Being five years older than her and having always hankered after a younger sister, I adopted her on the spot. And then my mum did the same for real a year later. The three of us lived in giggly, girlie companionship until the day Zoë decided her destiny lay in Hemel Hempstead. Not an obvious relocation destination for someone hoping to be ‘discovered’, but at the time she had a more pressing reason for moving – her youngest cousin on her blood father's side was diagnosed with dyspraxia (formerly known as the clumsy child syndrome) and in her efforts to gather every scrap of information on the subject she so impressed the MD of the Dyspraxia Foundation that they offered her a job at their HQ in HH. It was just answering enquiries and general office admin but considering Zoë had barely attended school she felt this was her big break.

It was a real wrench watching her leave, not least because I felt like she didn't need me any more. But I understood that she had something to prove to herself – her mother and stepfather barely set a skanky toe outside Brighton's notorious Whitehawk Estate and she has always felt a keen need to
not be like them
. Well I reckon the 'Have a Beautiful Day!' cheeriness of California has got to be about as far from their miserable mindset as possible – must remind her to send them a postcard.

‘Lara!' A clattering of mule heels and jangle of charms announces Zoë's arrival.

Since I saw her last, her springy brown curls have been ironed straight and interlaced with multi-colored extensions, hanging in chunky layers past her shoulders like a carwash brush. Gotta love her – she's full-on drag queen glamor 24/7.

'Did you see him?' she yelps, releasing me from an overexcited embrace.

I take a moment to recover – Zoë's hugs always put me in mind of those junkyard compressor machines that can turn a tank into a battered metal sheet in one crunch.

'Did I see who?' I ask, setting my shoulder back in its socket.

‘David Duchovny! He's over there at the First Class desk.'

Normally we don’t give any credence to Zoë's star-spotting – to her every man in a tuxedo is Pierce Brosnan, every grey-haired gent drinking red wine is Anthony Hopkins and every petite brunette eyeing the security cameras is Winona Ryder. Even if we're at the Churchill Square mall. But in this location, it actually seems feasible.

'He's so sexy, isn't he?' she continues, leering over at his sleepy, stubbly face.

I roll my eyes – considering she's only twenty-five, Zoë is partial to a strange array of retro crushes.
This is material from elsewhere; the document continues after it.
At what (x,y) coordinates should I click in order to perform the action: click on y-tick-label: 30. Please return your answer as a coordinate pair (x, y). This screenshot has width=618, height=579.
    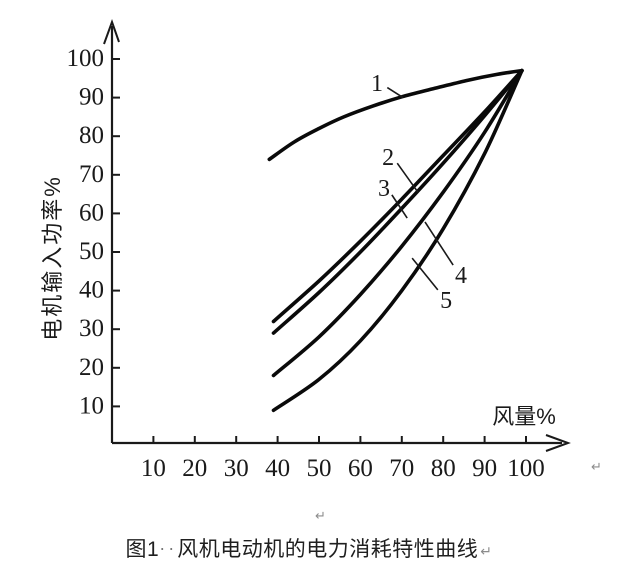
    Looking at the image, I should click on (92, 328).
I blame the repeats on Living TV.

'I think it's a sign!' she decides.

'Of what?' I laugh.

‘That I'm going to shag a celebrity!’

‘Well, law of averages, it's going to happen sooner or later.'

'I'll have you know I've been very restrained lately,' she sniffs.

'No more single fathers, child psychologists or male nurses?' I check.

'No, I've cut right back!' Zoë looks pious.

'Conserving your energy for this trip?'

She nods eagerly. Men of America beware.

'So what did you want to talk about?' she tilts her head expectantly.

Suddenly I can't do it. The timing is all out. She's hyped up about the trip and I don't want to see the work-of-art that is her eye make-up streaking on my account. Maybe it's best I wait until we're all together?

'Lara?' Zoë tries to prompt a response.

'I just wanted to make sure you'd get here before Elliot and Elise – you know how I feel about seeing him with her …' It's only half a lie – I am genuinely queasy at the prospect.